Durante as noites dos shows, havia uma grande quantidade de informantes do serviço de inteligência do governo que devem ter ficado de cabelo em pé, quando o grande público gritava: “libertad, libertad, libertad” em alusão ao fim da ditatura e também em relação aos milhares de presos políticos do regime. Eram os momentos finais da ditadura argentina.

Em novembro do mesmo ano de 1982, Sosa voltou a sua terra natal, Tucumán. No documentário citado de Wullicher, há esse registro emocionante quando ela, ao descer do avião, dá de cara com uma faixa enorme que saudava o retorno de sua filha mais ilustre: “Bienvenida a tu Tierra, Negra querida”. A Província parou. Sosa deixou o aeroporto e desfilou num carro, “escoltada” por cavaleiros locais, até um hotel, enquanto saudava os populares e outros a esperavam no local. Nem o exílio forçado foi capaz de diminuir esse apreço e como diz a letra de uma emocionante canção “Tantas veces me mataron / Tantas veces me morí, sin embargo estoy aqui, recucitando. Gracias doy a la desgracia y a mano con puñal por que me mato tan mal, y segui cantando (…) igual que sobreviviente, que vuelve de la guerra” (12)

A voz de Mercedes Sosa era o signo livre de uma geração da América Latina que ansiava por mudanças políticas e sociais.

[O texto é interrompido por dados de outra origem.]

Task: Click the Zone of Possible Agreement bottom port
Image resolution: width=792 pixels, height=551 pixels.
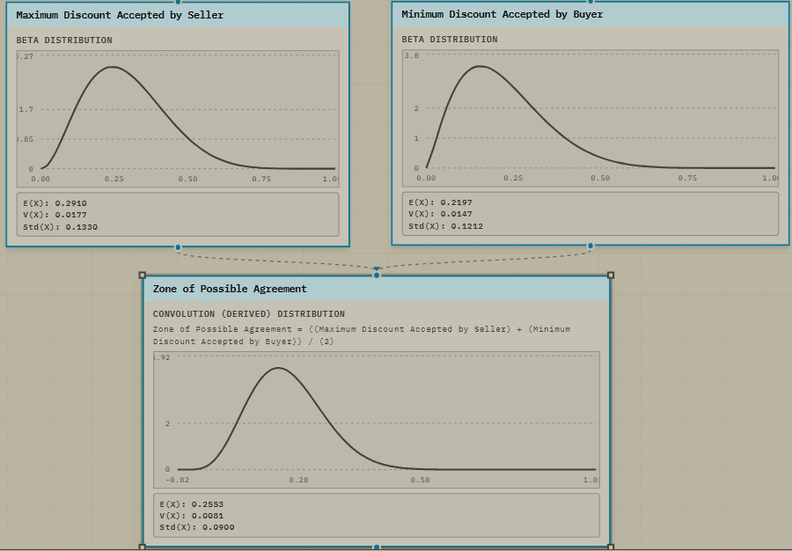Action: 377,547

Ao longo da década de 1980, Mercedes Sosa gravou vários álbuns e participações, inclusive com artistas brasileiros, como Raimundo Fagner (13) e esteve, novamente no Brasil onde participou de um programa com vários nomes da MPB, como Chico Buarque, Caetano Veloso, Milton Nascimento e Gal Costa”. (14)

Os últimos anos

Na vida pessoal, Mercedes Sosa, enfrentou uma série de problemas de saúde. No final dos anos 1990, foi diagnosticada com uma forte depressão causada, provavelmente, pelo acúmulo dos momentos difíceis, das dores e do isolamento do exílio. Mesmo com debilidades “La Negra” seguiu se apresentando. Cantou ao lado de Luciano Pavarotti e, em 1994, lançou o álbum “Misa Criola” (1994) ganhando o Grammy Latino, considerado o melhor álbum folclórico. 

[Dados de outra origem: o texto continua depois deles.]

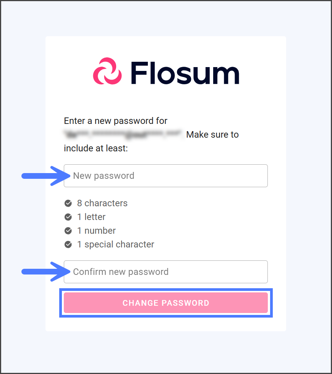Click the checkmark icon beside 1 special character

68,244
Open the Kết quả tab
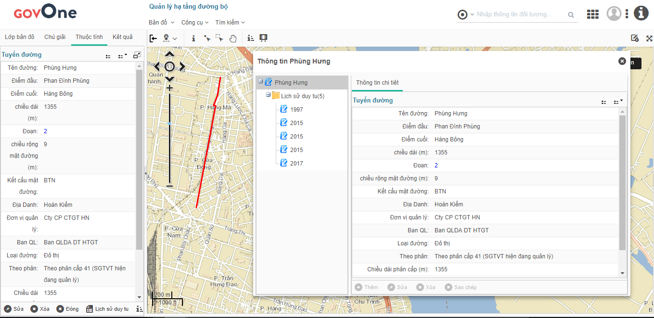The width and height of the screenshot is (654, 318). (x=122, y=37)
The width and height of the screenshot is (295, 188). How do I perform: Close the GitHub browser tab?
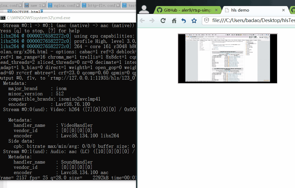[x=217, y=10]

Em 2000, com a morte de sua mãe, Mercedes entrou novamente em depressão e sua saúde estava muito frágil. No entanto, continuava com suas aulas de canto, onde procurava, com impressionante humildade “se escutar”. Em 2008 faz sua última turnê pelo Brasil, EUA e Europa. Mas logo depois foi internada, permanecendo por quase um mês, devido a complicações renais que se agravaram. 

No dia 04 de outubro de 2009, Mercedes Sosa faleceu em Buenos Aires. Sua morte gerou grande comoção dentro e fora da Argentina. Foi uma despedida com grandes homenagens.

 “Morio la Pacha Mamá, que vuelve a la tierra” mas que tornou Mercedes Sosa deixou um legado de coerência ideológica e ética política. Elevou a cultura latino-americana a um patamar jamais visto até então, não apenas pelas canções que gravou, mas por divulgar grandes compositores como Victor Jara, Violeta Parra, Atahualpa Yupanqui, Pablo Milanés entre outros, “imortalizando-os” com sua voz potente e única. Talvez, ela mesma seja a grande responsável pela ideia de continentalidade que, Che Guevara resgataria como um traço fundamental de qualquer perspectiva revolucionária de mudança social.  

Numa época de neofascismo no Brasil, ouvir Mercedes Sosa (ou descobrir para outros que ainda não a conhecem bem) não é apenas um alento, mas uma chamada de luta para derrotarmos as ameaças do bolsonarismo às liberdades democráticas. Nesse sentido, vale resgatar uma passagem de uma de suas mais famosas canções “cambia, todo cambia” (muda, tudo muda). (15)

* Professor de História e militante da Resistência/PSOL-RJ.